EBITDA represents net income before interest, taxes, depreciation and amortization. EBITDA is presented because NRG considers it an important supplemental measure of its performance and believes debt-holders frequently use EBITDA to analyze operating performance and debt service capacity. EBITDA has limitations as an analytical tool, and you should not consider it in isolation, or as a substitute for analysis of our operating results as reported under GAAP. Some of these limitations are:
-- EBITDA does not reflect cash expenditures, or future requirements for capital expenditures, or contractual commitments;
-- EBITDA does not reflect changes in, or cash requirements for, working capital needs;
-- EBITDA does not reflect the significant interest expense, or the cash requirements necessary to service interest or principal payments, on debts;
-- Although depreciation and amortization are non-cash charges, the assets being depreciated and amortized will often have to be replaced in the future, and EBITDA does not reflect any cash requirements for such replacements; and
-- Other companies in this industry may calculate EBITDA differently than NRG does, limiting its usefulness as a comparative measure.
Because of these limitations, EBITDA should not be considered as a measure of discretionary cash available to use to invest in the growth of NRG"s business.
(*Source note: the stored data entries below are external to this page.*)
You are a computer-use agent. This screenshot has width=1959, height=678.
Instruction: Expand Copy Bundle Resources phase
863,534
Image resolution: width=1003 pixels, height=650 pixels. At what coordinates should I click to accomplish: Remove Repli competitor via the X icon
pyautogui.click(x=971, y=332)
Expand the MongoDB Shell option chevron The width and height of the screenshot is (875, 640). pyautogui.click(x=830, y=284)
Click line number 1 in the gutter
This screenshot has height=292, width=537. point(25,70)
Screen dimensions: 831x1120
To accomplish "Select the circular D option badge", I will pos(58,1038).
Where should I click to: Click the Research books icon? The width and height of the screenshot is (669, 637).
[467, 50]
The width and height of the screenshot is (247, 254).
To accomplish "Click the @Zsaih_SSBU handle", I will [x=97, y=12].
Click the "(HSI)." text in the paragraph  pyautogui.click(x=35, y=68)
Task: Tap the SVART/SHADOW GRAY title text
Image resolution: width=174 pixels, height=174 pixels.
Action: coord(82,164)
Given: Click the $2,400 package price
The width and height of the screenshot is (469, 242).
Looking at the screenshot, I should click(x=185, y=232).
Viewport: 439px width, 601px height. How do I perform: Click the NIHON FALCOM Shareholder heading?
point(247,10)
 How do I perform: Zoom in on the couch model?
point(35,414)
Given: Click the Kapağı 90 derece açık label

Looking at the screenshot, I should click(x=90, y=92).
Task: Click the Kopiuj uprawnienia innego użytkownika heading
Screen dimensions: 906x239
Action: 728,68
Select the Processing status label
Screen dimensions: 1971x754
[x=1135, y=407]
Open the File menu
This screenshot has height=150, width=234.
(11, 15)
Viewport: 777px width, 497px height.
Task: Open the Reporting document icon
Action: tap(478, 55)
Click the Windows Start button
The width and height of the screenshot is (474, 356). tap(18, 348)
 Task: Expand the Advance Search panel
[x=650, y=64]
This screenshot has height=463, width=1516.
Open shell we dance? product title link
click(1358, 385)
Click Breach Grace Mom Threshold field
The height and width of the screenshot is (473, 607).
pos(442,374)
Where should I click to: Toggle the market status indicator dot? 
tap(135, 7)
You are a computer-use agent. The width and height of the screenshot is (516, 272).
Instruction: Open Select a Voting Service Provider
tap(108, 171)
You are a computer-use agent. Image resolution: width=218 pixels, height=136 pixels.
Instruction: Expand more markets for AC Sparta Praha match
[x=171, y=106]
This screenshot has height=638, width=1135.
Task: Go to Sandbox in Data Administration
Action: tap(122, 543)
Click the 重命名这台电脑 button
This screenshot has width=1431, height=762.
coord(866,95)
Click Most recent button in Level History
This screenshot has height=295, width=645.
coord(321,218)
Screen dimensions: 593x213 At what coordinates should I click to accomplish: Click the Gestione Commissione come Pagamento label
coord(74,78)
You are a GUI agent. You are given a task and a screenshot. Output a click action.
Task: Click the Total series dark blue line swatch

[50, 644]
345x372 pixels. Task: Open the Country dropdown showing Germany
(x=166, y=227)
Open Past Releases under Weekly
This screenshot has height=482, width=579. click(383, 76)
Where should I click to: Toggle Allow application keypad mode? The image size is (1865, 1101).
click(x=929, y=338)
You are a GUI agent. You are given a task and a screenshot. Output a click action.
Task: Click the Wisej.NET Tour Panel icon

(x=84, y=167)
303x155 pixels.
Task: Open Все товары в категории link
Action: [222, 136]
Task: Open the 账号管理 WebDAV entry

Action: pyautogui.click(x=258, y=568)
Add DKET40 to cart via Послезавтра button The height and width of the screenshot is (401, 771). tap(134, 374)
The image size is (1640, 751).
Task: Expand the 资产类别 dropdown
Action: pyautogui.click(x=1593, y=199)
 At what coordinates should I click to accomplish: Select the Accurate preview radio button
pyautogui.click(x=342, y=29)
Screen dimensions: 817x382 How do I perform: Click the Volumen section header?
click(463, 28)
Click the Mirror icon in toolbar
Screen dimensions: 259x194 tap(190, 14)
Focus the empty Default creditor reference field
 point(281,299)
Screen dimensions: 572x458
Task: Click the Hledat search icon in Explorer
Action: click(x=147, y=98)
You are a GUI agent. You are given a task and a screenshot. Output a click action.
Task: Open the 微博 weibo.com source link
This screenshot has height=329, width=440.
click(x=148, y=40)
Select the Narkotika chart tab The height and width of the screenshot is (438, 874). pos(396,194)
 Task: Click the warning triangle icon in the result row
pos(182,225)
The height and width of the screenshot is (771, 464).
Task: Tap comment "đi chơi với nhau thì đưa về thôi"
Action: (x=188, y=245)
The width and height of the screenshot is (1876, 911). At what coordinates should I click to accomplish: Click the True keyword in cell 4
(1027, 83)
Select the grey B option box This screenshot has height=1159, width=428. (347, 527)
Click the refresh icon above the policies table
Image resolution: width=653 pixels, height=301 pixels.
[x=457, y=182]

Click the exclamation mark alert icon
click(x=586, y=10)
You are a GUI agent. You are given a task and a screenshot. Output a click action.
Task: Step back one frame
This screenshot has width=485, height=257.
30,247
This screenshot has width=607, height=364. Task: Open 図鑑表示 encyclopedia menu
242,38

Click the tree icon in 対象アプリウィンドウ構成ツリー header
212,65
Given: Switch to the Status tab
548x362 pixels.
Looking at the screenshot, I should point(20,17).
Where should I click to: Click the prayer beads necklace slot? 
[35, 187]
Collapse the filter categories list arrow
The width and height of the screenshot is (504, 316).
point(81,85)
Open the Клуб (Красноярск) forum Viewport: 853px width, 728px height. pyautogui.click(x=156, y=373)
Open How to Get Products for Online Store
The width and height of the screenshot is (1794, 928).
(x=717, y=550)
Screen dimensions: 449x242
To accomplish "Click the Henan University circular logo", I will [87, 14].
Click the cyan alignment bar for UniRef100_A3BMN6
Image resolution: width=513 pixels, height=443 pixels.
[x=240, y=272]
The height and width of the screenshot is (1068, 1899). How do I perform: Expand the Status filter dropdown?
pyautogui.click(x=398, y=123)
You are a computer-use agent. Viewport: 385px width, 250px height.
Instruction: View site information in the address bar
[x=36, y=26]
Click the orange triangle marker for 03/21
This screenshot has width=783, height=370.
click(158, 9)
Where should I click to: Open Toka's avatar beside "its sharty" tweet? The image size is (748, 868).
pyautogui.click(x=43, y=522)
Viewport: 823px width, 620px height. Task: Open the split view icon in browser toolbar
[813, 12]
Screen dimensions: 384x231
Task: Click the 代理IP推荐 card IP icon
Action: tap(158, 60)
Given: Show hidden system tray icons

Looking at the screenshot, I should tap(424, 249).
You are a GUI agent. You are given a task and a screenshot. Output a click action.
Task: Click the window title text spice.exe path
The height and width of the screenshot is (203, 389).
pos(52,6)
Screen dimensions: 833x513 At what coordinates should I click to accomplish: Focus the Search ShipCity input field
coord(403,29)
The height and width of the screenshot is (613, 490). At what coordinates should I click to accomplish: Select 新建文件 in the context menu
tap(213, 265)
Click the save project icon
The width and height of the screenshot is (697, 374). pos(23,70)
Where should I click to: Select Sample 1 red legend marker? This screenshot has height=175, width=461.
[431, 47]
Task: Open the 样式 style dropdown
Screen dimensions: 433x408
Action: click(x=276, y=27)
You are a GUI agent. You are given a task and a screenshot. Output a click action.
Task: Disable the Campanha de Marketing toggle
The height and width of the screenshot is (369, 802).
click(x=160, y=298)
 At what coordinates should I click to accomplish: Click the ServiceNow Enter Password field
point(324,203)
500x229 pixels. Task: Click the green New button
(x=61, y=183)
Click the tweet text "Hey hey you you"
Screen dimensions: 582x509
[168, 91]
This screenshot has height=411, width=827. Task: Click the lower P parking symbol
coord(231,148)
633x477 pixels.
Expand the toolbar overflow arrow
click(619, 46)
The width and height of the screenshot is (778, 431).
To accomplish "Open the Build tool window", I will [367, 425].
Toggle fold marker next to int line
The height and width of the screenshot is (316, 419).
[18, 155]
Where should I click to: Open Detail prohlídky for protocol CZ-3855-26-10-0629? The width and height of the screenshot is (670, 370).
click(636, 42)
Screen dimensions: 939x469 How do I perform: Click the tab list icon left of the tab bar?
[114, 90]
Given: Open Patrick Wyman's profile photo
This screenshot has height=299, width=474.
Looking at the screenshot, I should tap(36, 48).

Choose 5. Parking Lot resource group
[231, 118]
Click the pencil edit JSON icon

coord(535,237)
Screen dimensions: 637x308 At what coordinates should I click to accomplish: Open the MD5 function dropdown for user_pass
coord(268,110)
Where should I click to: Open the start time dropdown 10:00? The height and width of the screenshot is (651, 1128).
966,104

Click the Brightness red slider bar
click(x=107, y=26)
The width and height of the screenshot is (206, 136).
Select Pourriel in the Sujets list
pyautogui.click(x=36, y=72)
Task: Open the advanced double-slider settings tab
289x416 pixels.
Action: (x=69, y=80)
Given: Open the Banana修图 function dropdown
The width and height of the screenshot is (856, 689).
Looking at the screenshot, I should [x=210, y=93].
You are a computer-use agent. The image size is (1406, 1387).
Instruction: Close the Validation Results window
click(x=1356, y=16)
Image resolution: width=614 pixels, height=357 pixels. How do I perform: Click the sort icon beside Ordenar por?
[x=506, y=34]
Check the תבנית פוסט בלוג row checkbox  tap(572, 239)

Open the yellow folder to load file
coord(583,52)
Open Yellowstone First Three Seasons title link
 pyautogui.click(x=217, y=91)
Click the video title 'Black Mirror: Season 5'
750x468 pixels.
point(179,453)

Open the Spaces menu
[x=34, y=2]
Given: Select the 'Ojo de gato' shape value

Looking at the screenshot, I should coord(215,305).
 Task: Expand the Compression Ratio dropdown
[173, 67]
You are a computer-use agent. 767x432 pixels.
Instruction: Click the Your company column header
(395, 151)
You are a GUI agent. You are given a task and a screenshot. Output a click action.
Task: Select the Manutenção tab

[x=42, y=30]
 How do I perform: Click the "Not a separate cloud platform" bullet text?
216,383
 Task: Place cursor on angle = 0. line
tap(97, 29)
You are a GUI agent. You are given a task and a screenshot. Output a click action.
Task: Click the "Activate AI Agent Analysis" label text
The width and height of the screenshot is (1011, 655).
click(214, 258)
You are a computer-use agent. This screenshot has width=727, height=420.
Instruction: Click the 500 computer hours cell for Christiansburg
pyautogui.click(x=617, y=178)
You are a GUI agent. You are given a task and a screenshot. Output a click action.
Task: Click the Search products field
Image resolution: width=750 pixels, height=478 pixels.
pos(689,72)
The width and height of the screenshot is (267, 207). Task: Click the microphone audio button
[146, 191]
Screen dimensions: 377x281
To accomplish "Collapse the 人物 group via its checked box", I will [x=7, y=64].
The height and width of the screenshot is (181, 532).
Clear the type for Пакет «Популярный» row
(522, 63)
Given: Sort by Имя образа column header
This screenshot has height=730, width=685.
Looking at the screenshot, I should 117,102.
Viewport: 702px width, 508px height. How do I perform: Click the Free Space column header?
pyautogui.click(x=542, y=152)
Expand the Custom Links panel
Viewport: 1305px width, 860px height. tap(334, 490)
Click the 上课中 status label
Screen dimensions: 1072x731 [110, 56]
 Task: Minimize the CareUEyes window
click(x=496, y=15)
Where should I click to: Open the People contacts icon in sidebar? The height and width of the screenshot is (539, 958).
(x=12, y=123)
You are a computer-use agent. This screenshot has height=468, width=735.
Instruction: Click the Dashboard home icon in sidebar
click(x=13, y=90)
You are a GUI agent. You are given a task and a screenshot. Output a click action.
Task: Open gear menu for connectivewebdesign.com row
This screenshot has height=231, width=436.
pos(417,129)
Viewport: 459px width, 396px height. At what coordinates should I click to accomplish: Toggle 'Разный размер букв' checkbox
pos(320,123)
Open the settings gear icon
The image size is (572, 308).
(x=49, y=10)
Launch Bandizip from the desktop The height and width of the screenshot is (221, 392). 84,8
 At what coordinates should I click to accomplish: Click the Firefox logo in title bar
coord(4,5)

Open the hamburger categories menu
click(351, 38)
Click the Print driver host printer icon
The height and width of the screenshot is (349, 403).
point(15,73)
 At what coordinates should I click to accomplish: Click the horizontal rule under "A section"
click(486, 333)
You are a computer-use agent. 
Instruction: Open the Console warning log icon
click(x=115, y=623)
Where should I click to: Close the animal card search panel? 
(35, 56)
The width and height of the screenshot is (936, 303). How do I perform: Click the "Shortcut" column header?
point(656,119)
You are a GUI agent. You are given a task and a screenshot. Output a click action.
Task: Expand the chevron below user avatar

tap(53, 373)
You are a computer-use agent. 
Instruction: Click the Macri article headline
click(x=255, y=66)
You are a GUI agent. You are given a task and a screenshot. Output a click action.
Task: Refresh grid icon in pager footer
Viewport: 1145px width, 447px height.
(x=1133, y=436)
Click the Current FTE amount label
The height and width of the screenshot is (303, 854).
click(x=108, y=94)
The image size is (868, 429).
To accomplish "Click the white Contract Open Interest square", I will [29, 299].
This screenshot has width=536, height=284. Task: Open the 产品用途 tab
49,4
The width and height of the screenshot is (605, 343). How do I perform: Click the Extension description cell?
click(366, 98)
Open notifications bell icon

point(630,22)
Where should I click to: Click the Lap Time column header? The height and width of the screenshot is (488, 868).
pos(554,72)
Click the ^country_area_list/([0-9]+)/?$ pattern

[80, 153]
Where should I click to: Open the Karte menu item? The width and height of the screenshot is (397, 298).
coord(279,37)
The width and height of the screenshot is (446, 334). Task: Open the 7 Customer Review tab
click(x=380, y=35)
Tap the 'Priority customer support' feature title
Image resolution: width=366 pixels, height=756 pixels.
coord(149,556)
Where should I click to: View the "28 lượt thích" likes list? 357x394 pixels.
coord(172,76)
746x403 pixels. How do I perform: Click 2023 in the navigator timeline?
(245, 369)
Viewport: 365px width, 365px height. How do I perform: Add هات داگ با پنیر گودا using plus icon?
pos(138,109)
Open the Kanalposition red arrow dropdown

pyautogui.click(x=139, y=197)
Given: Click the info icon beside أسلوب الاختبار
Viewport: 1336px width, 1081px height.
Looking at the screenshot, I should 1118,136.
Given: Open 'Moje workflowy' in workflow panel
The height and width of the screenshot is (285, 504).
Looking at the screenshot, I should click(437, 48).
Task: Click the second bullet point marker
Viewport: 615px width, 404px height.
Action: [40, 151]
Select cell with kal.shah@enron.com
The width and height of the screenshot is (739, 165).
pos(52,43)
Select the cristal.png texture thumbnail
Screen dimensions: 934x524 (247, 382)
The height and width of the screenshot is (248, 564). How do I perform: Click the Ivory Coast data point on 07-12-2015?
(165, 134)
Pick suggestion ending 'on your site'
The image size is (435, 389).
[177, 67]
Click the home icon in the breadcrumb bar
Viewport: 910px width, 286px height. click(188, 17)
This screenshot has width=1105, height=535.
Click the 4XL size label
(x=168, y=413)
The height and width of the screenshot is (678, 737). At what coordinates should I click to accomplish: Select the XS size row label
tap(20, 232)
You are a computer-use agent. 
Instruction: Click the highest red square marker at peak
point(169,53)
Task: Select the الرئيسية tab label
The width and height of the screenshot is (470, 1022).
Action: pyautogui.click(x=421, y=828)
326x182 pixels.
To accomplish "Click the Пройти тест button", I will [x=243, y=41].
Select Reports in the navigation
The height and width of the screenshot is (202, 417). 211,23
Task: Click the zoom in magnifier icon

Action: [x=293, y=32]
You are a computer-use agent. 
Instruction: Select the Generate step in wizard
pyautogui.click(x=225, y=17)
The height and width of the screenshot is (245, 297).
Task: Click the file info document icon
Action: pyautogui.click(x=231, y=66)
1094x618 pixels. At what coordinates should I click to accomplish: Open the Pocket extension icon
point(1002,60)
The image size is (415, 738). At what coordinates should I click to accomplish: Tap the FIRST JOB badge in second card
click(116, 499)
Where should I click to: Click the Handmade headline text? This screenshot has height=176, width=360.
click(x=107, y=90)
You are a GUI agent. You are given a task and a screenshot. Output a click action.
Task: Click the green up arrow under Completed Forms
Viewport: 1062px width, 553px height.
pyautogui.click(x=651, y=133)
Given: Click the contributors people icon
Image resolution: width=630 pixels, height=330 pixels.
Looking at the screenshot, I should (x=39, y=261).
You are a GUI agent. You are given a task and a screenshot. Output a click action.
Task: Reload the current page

NRG compensates for these limitations by relying primarily on our GAAP results and using EBITDA and adjusted EBITDA only supplementally. See the statements of cash flow included in the financial statements that are a part of this news release.
Adjusted EBITDA is presented as a further supplemental measure of operating performance. Adjusted EBITDA represents EBITDA adjusted for the hedge reset, integration, impairment and corporate relocation charges, discontinued operations, legal settlements and write downs and gains or losses on the sales of equity method investments and other assets; factors which we do not consider indicative of future operating performance. The reader is encouraged to evaluate each adjustment and the reasons NRG considers it appropriate for supplemental analysis. As an analytical tool, adjusted EBITDA is subject to all of the limitations applicable to EBITDA. In addition, in evaluating adjusted EBITDA, the reader should be aware that in the future NRG may incur expenses similar to the adjustments in this news release. Adjusted EBITDA, excluding mark-to-market (MtM) adjustments, is provided to further supplement adjusted EBITDA by excluding the impact of unrealized MtM adjustments included in EBITDA for hedge contracts that are economic hedges but do not qualify for hedge accounting treatment in accordance with SFAS No. 133 Accounting for Derivative Instruments and Hedging Activities, as well as the ineffectiveness impact of economic hedge contracts that qualify for hedge accounting treatment. Adjusted EBITDA, excluding MtM adjustments, is a supplemental measure provided to illustrate the impact of MtM movements on adjusted EBITDA resulting from commodity price movements for economic hedge contracts while the underlying hedged commodity has not been subject to MtM adjustments.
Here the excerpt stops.